Special to the Journal
ATHENS, GA, — State Conservationist, James E. Tillman, Sr., for the USDA-Natural Resources Conservation Service (NRCS) in Georgia today announced the proposals funded for the 2013 National Conservation Innovation Grants (CIG). Georgia awardees include: Flint River Soil and Water Conservation District for “Mobilizing Access to Low-Cost Irrigation Scheduling Technology and Tools in the Lower Flint River Basin of Georgia;” National Network of Forest Practitioners (Mississippi, Alabama, Georgia) for “Peer‐Based Outreach to Underserved Landowners in the Black Belt for Longleaf Restoration and Prescribed Fire;” and the University of Georgia, for “Improving Nutrient Management by Beginning Farmers by Predicting Nitrogen Release from Cover Crops.”

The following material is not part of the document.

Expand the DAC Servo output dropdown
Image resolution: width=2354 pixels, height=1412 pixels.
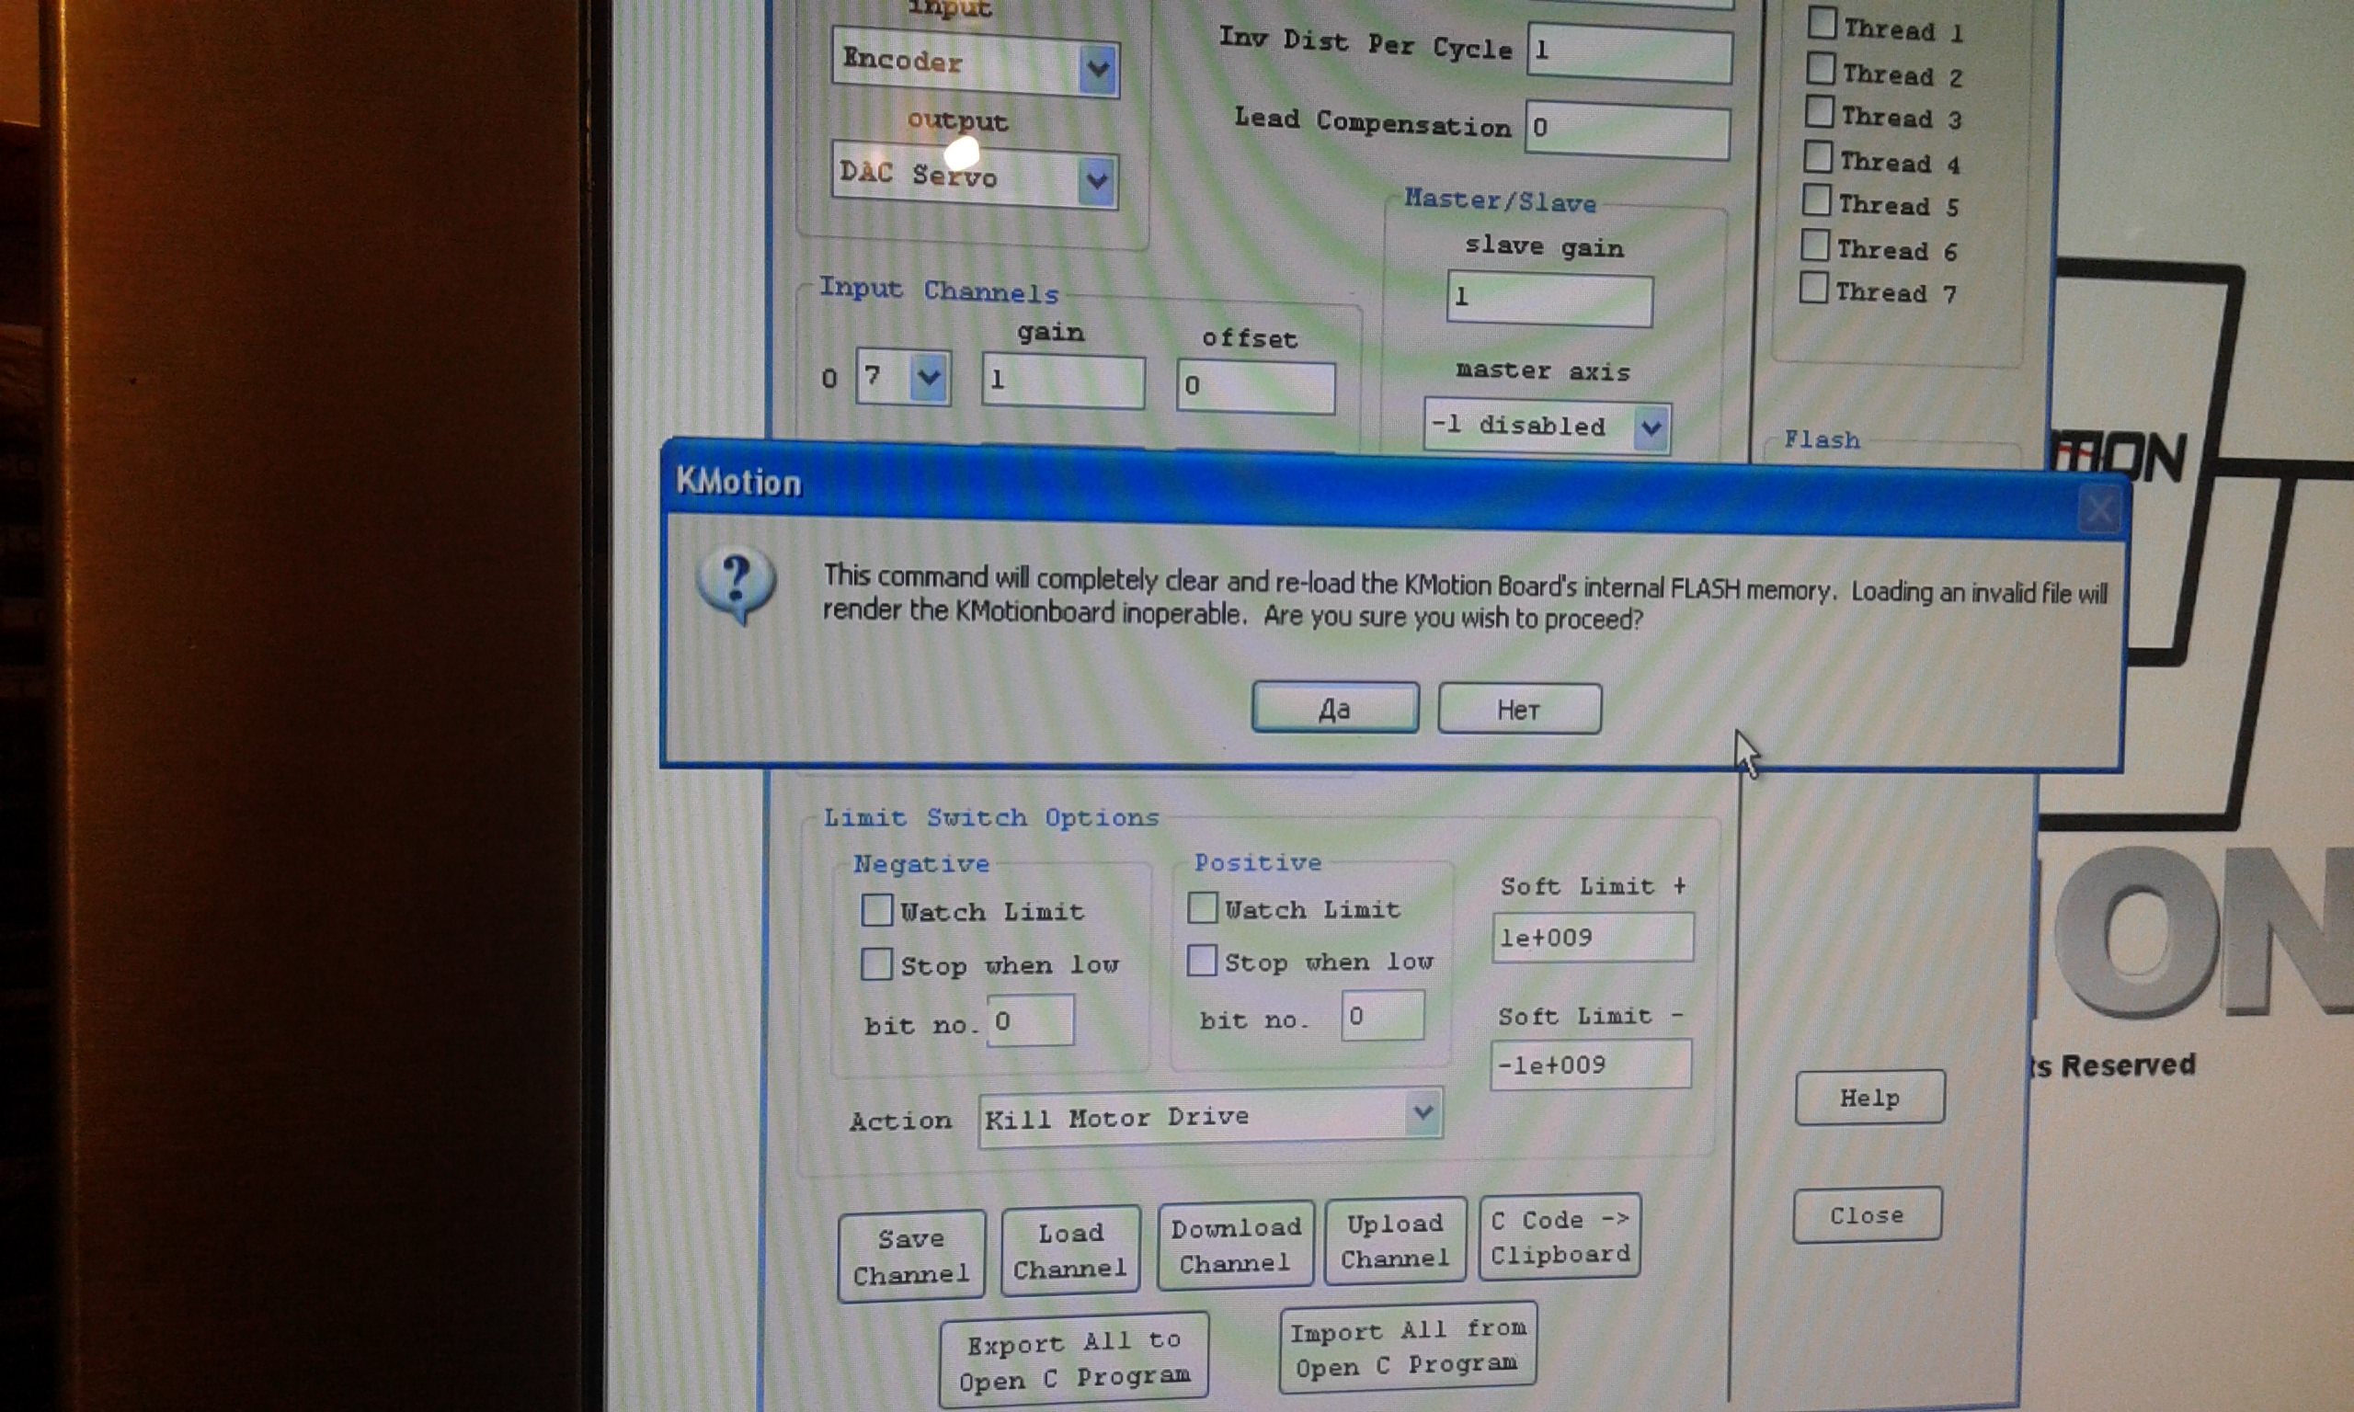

“Conservation Innovation Grants activate creativity and problem-solving to benefit conservation-minded farmers and ranchers,” said Tillman. “These grants are critical for developing and demonstrating new ideas for conservation on America’s private lands and strengthening rural communities. We’re glad these three groups could help us in USDA’s effort to continue to enhance technology within agriculture.”
CIG invests in innovative, on-the-ground conservation technologies and approaches, with the eventual goal of wide-scale NRCS adoption to address water quality and quantity, air quality, energy conservation, and environmental markets, among other natural resource issues.
NRCS administers CIG as part of the Agency’s Environmental Quality Incentives Program (EQIP). Grants are awarded to state and local governments, federally-recognized Indian tribes, non-governmental organizations and individuals.
The three selected proposals have been awarded more than $1.2 million in CIG. The grant recipients will provide at least 50/50 non-federal matching funds.